Что сделать:
1. Кто, согласно предисловию о классике, виноват в том, что люди не испытывают потребности в классике, помимо них самих?
2. Перепечатайте из предисловия о классике отрывок от слов «Увы, и ныне» до слов «смотреть — просто любить.» включительно.

Предисловие ЗАЧЕМ НАМ «ЭТА КЛАССИКА»?

Предисловие

ЗАЧЕМ НАМ «ЭТА КЛАССИКА»?

Бывают странные сближения.

А. С. Пушкин

Тому в Истории мы тьму примеров слышим.

И. А. Крылов

У нас в народе принято чтить культурное наследие и классику, хотя во все времена являлись «новаторы», ценившие только сиюминутное и искавшие ответы на вечные вопросы лишь в будущем. Особенно много их становилось в переломные эпохи народной жизни. Тогда с лихостью охаивалось все старое и до небес превозносилось все новое. Но беспокойный угар проходил, созидательное начало жизни брало верх, и классика, как всегда трудолюбиво и бескорыстно, продолжала служить современности, питая общество опытом предшествующих поколений. Да и как же иначе? Ведь она столетиями создавалась лучшими умами и сердцами народа, столетиями народом отбиралась и сохранялась для себя и грядущего. В ней кровь предков и дух истории…

Увы, и ныне кое у кого классика, похоже, не в почете. Далеко не каждый наш современник, «пройдя» ее в школе, потом вспомнит добрым словом. Обратится к ней, чтобы сверить свои мысли и чувства, не говоря уж о поступках. Или потянется к книге далекого автора, чтобы разобраться в сложностях дня сегодняшнего. К сожалению, немало среди нас людей, кто потребности в классике не испытывает, но живет — или считает, что живет? — при этом вполне безбедно. Среди них — и те, кто лишь вступает в жизнь, и те. кто одолел ее первые ступени, и те, кто давно уже в летах. Виноваты ли они в этом сами? Да, виноваты! Но виноваты и те, кто должен был научить — дома, в школе. Кто заставлял лишь «проходить» классику, зазубривать осколочные отрывки и разбирать «по образам», но не учил просто читать, слушать, смотреть — просто любить.

Наверное, не хватило кому-то хороших книг, альбомов, постановок, пластинок. Не попались просвещенные учителя. А те, что были, возможно, сами многое не понимали или не хотели себя утруждать. Потому и лишали классику жизни, представляли ее неким застывшим монументом, которому, хочешь или нет, а надо поклоняться и петь гимны. А почему петь, почему поклоняться — как раз и не объяснили.

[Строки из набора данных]
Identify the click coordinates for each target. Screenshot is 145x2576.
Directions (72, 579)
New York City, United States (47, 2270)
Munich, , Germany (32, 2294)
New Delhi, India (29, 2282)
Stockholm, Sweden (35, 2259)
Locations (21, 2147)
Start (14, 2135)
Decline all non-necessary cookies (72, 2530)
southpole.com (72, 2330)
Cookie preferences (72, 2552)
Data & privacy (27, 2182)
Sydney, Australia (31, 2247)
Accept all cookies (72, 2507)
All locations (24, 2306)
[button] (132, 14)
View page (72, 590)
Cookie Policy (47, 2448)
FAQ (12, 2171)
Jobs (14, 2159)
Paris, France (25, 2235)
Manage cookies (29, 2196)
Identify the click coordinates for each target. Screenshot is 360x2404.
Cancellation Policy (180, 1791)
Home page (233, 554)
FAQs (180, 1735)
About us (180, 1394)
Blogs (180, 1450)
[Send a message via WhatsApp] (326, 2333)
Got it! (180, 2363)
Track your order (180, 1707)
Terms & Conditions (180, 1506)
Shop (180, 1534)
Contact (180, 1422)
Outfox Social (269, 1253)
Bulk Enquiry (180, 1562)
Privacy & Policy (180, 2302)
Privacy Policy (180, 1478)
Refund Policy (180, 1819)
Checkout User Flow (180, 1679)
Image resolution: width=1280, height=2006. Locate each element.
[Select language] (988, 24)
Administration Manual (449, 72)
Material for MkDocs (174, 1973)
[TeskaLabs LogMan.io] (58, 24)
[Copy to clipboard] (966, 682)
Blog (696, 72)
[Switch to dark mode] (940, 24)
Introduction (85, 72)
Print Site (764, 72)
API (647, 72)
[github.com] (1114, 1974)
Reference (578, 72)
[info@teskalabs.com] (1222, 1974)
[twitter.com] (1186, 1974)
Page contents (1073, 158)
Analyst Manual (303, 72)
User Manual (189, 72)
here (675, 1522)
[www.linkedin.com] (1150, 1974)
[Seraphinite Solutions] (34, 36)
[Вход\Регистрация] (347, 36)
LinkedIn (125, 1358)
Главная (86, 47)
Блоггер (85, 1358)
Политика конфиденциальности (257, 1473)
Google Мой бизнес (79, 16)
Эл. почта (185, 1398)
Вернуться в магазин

Ответы по заданиям:
1. Те, кто должен был научить их дома и в школе.

2.
Увы, и ныне кое у кого классика, похоже, не в почете. Далеко не каждый наш современник, «пройдя» ее в школе, потом вспомнит добрым словом. Обратится к ней, чтобы сверить свои мысли и чувства, не говоря уж о поступках. Или потянется к книге далекого автора, чтобы разобраться в сложностях дня сегодняшнего. К сожалению, немало среди нас людей, кто потребности в классике не испытывает, но живет — или считает, что живет? — при этом вполне безбедно. Среди них — и те, кто лишь вступает в жизнь, и те. кто одолел ее первые ступени, и те, кто давно уже в летах. Виноваты ли они в этом сами? Да, виноваты! Но виноваты и те, кто должен был научить — дома, в школе. Кто заставлял лишь «проходить» классику, зазубривать осколочные отрывки и разбирать «по образам», но не учил просто читать, слушать, смотреть — просто любить.